A “healthy” DOM-Sub relationship, even if it’s just in the bedroom, is one where both DOM and sub gain and benefit from.
A good DOM is one that can be creative and not repetitive. He must constantly think of ways to better himself and his sub, being able to create and answer to challenges .

One of the most important things DOM must practice is after care. During the act, the sub experience high levels of hormones and endorphins that will carry to the next day, the next week. That might be followed by a crush of full mix of emotions and moods, the DOM must not forget to follow up and make sure everything is okay and that the sub is safe. You have brought her to that emotional state, and in part you are responsible for her safety and well being.

A good DOM must need to know how to control their own emotions. They must be able to handle rejection, upsets, and failure. Learn a lesson from them and turn them into a positive.

A sub must understand that a good DOM is willing to dedicate himself to them, to their safety, to their pleasure, to their needs and to their guidance.
A good DOM will expose his deepest emotional and physical connection with their sub.
It should not be taken lightly!
Posted
Understand that as a Dom, while you may enjoy the things that you are doing as well, that in all actuality you are serving your sub in the way that she/he/they serve you...we all have needs that require another's participation.

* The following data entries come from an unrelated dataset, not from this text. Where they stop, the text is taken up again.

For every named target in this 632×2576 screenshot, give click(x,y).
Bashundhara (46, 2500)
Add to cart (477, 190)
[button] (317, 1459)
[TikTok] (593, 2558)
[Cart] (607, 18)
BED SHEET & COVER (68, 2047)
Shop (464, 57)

A big one that I cannot stress enough is submission is earned! Don't become entitled do not feel that you are owed anything. Once submission is earned guard it, cherish it, and be thankful for it every day!

After care! So many new Doms ignore this one and it is so important! Without after care you risk severe pyschological and emotional trauma to your sub!

Remember the dynamic is so much more than whipping/spanking/punishment and then using your sub to masturbate with. The true dynamic lays within the intense emotional bonds that can be achieved when things are done right.

Finally boundaries and safe words should always be respected to the fullest extent, the moment you betray those, you have lost your sub's trust.
Posted
The first thing you need to know is that it is a gift to have a sub ,it is not your right to dominant , know she or he only aloues you to be Dom so cherish and keep that close to you and know the real power belongs to the sub not you as a Dom you are only the Dom in a relationship because the sub aloes you to be
Posted
Know the difference between roleplay and real life. Also, being a dom means being in control, not an asshole or bully.